## Data entries

——————

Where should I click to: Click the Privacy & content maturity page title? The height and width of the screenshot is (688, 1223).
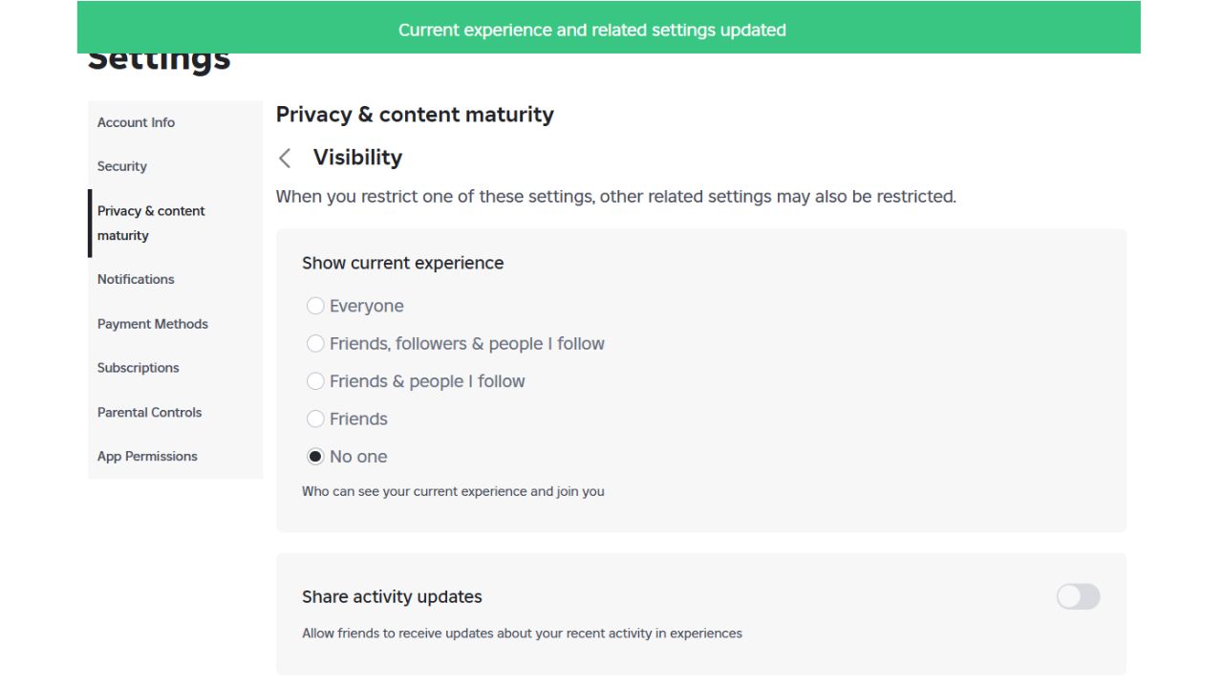coord(415,115)
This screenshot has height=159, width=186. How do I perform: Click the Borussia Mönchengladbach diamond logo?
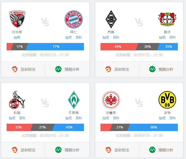point(111,19)
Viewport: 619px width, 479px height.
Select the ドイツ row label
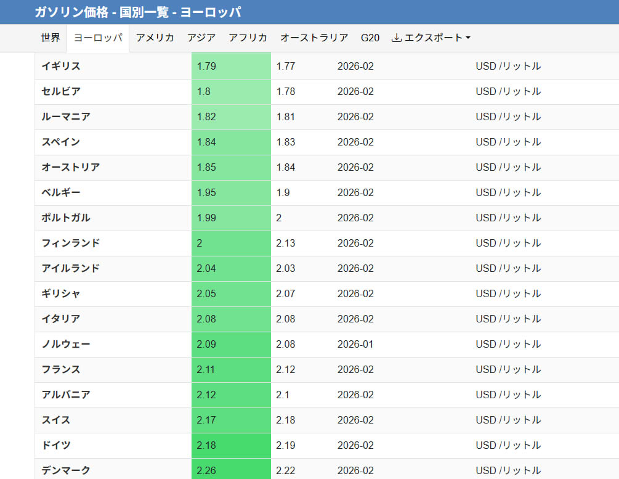tap(56, 445)
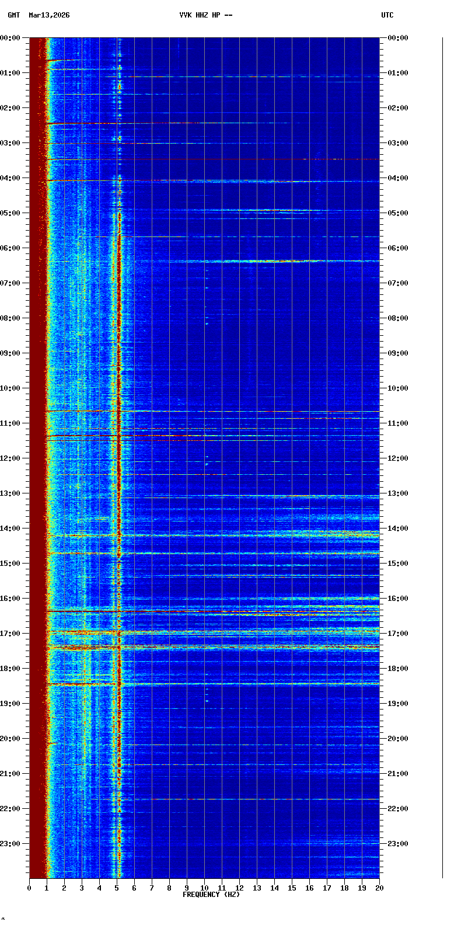
Task: Select the 22:00 mark on right UTC axis
Action: 398,809
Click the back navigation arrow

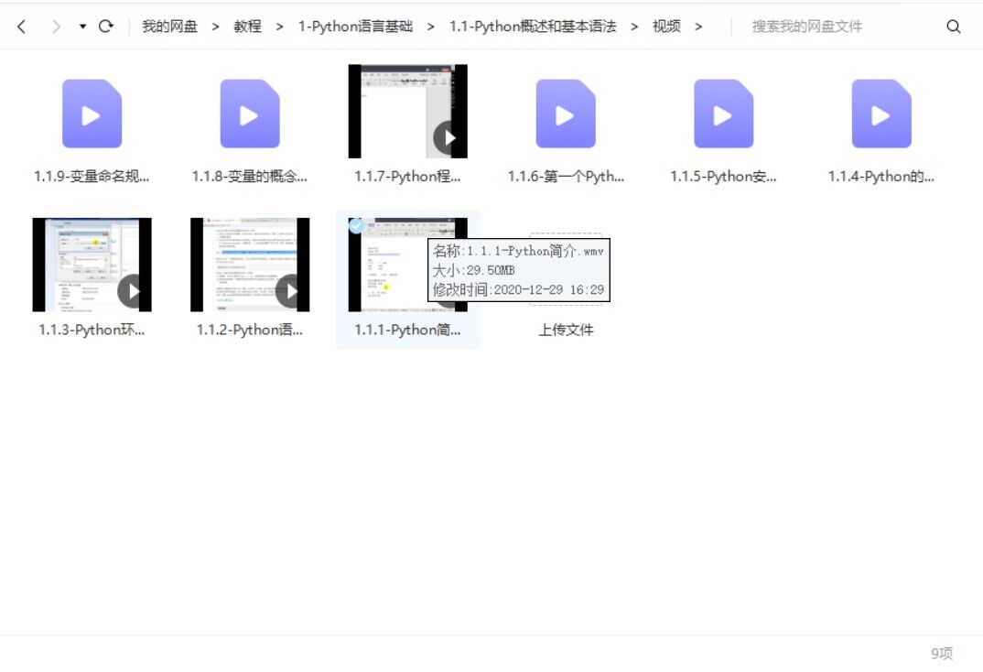point(22,27)
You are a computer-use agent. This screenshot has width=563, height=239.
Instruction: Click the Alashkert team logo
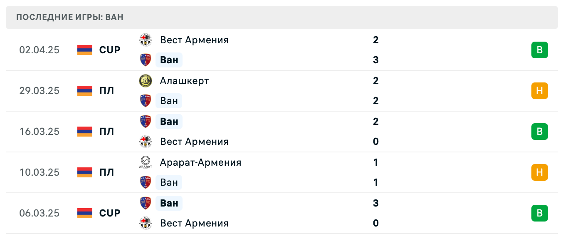click(146, 81)
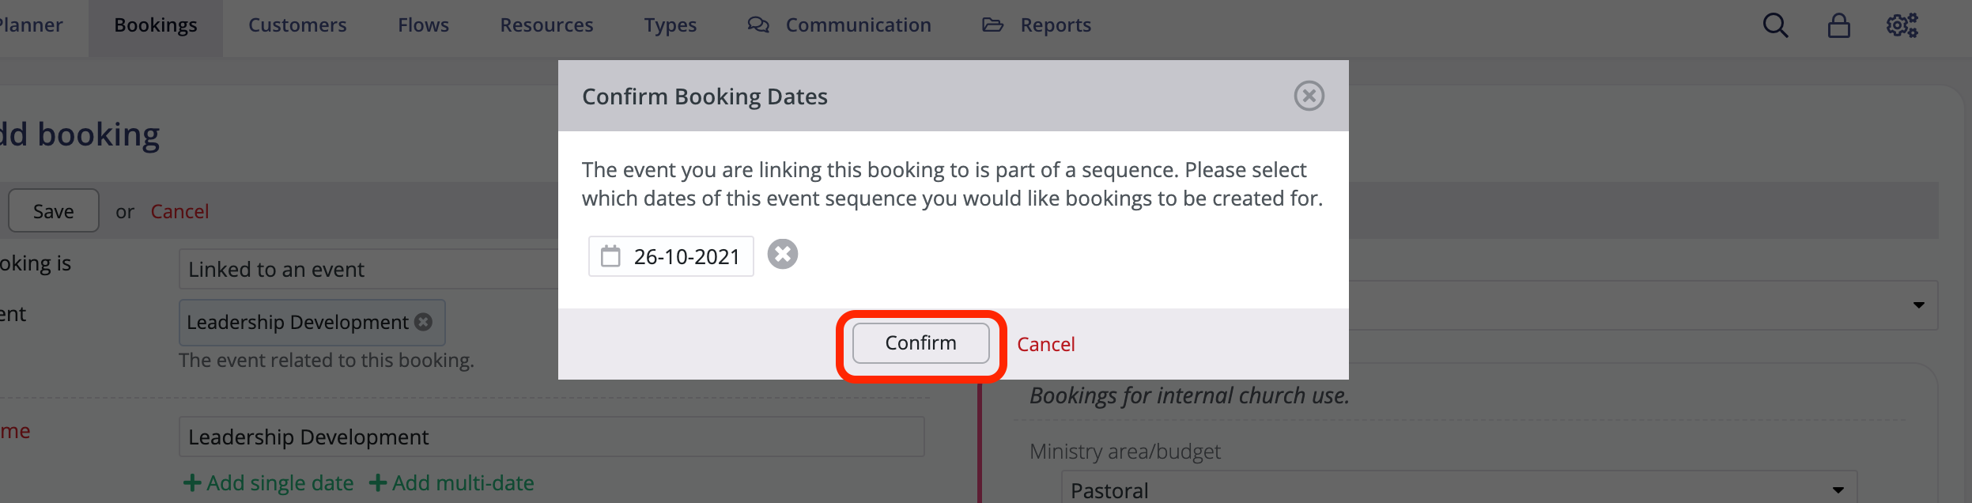Viewport: 1972px width, 503px height.
Task: Remove the Leadership Development event tag
Action: coord(425,322)
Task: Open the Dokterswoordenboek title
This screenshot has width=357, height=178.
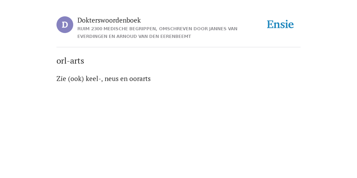Action: pos(109,20)
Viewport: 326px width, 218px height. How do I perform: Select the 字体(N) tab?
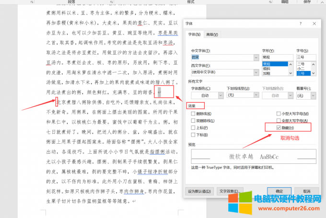194,34

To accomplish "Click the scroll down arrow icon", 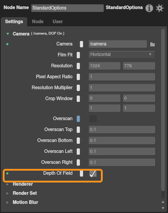I will (163, 208).
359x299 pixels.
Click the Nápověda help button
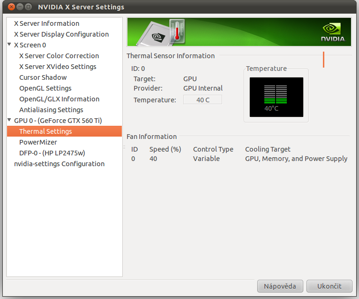click(280, 286)
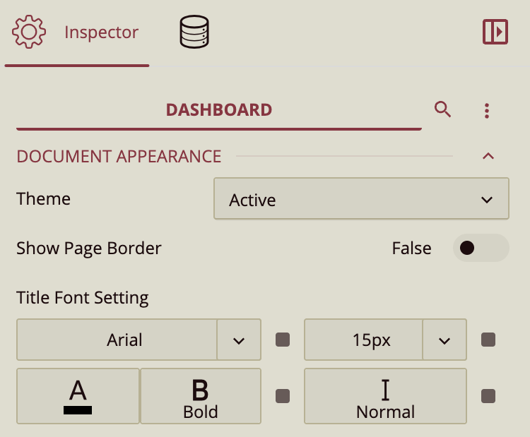Toggle the Show Page Border switch

[x=480, y=249]
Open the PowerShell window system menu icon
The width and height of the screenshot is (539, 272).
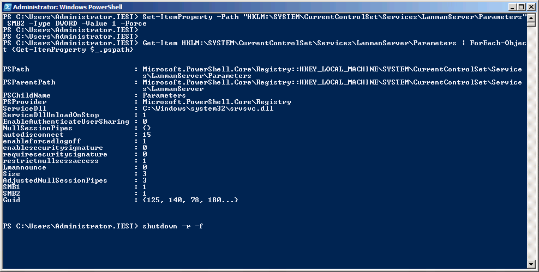coord(7,7)
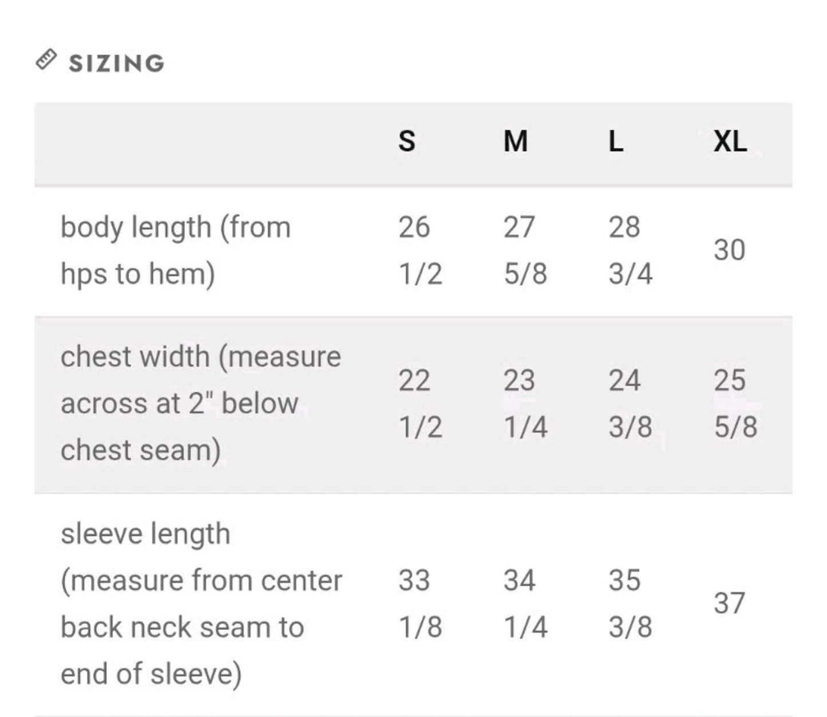The width and height of the screenshot is (827, 717).
Task: Select the M size column header
Action: click(516, 141)
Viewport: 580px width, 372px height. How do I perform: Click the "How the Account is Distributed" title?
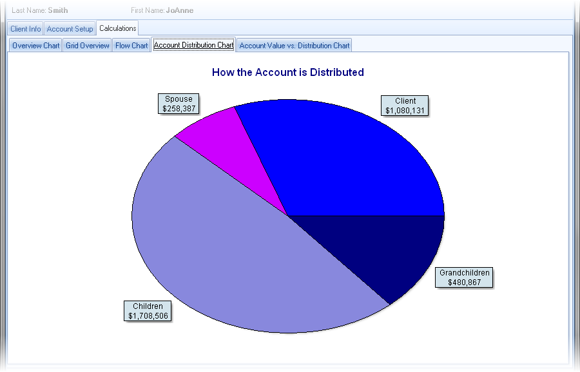click(x=287, y=72)
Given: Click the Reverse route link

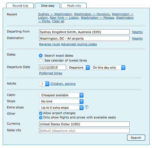Looking at the screenshot, I should tap(50, 44).
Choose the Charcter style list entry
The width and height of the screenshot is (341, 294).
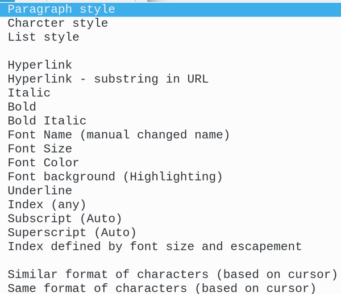click(x=171, y=23)
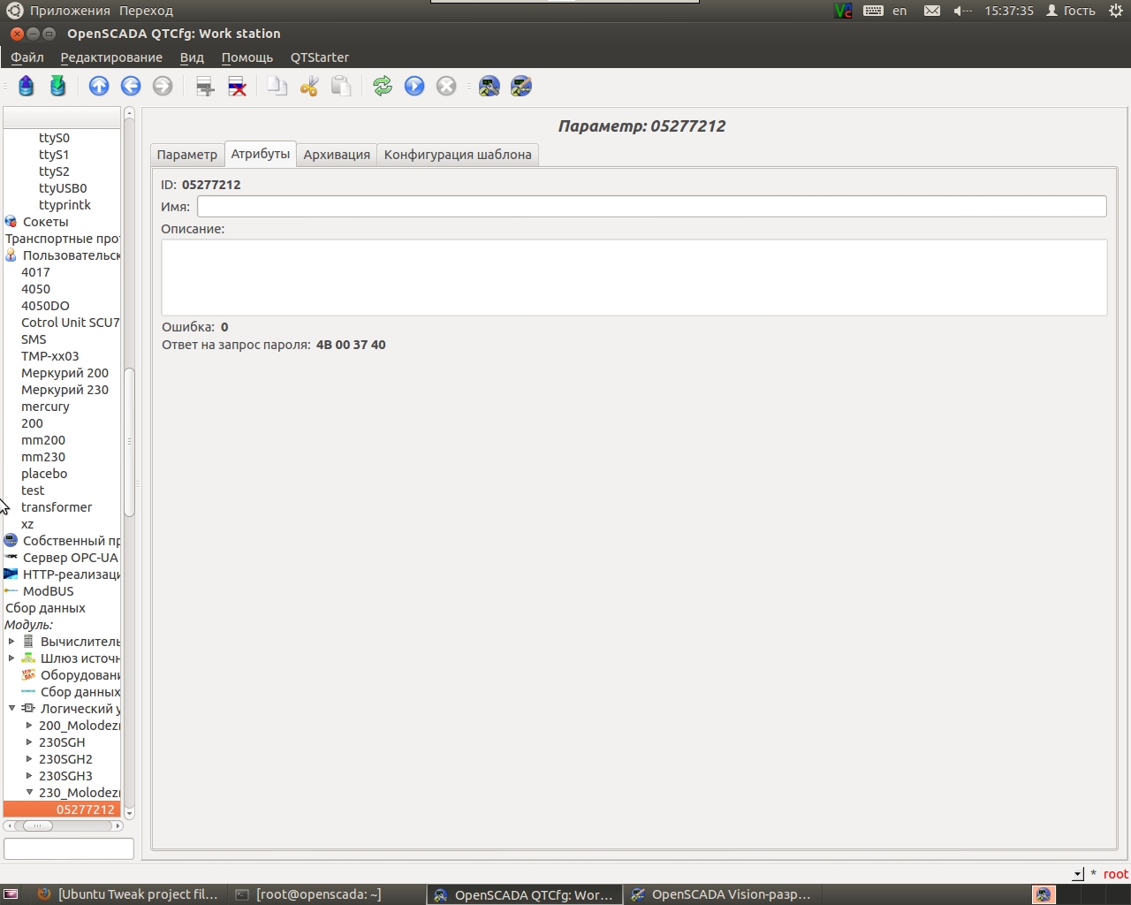
Task: Expand the 230SGH tree node
Action: click(x=29, y=742)
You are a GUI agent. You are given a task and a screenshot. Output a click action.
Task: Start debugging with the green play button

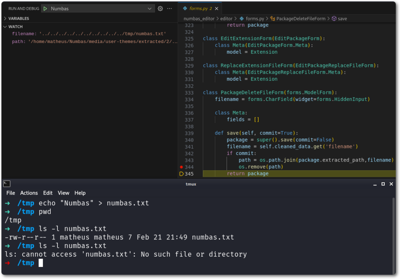45,9
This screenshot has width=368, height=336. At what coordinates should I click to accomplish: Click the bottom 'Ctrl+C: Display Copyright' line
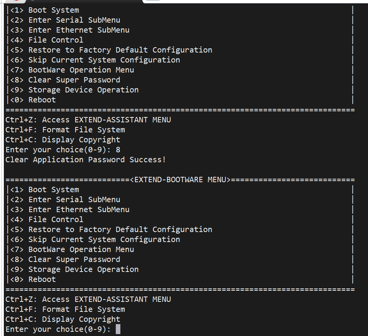click(x=63, y=320)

——————

## Your goal
Your reply should consist only of the lines running from the line with "Open the PowerShell window system menu icon" to the end of the entries, both included, copied exactly and without any pictures.

## Task response
Open the PowerShell window system menu icon
The width and height of the screenshot is (539, 272).
coord(7,7)
The width and height of the screenshot is (827, 717).
Task: Select the M size column header
Action: click(516, 141)
Viewport: 580px width, 372px height. How do I perform: Click the "How the Account is Distributed" title?
click(x=287, y=72)
Given: Click the Reverse route link

Looking at the screenshot, I should tap(50, 44).
Choose the Charcter style list entry
The width and height of the screenshot is (341, 294).
click(x=171, y=23)
Task: Expand the 230SGH tree node
Action: click(x=29, y=742)
You are a GUI agent. You are given a task and a screenshot. Output a click action.
Task: Start debugging with the green play button

45,9
This screenshot has width=368, height=336. At what coordinates should I click to accomplish: Click the bottom 'Ctrl+C: Display Copyright' line
click(x=63, y=320)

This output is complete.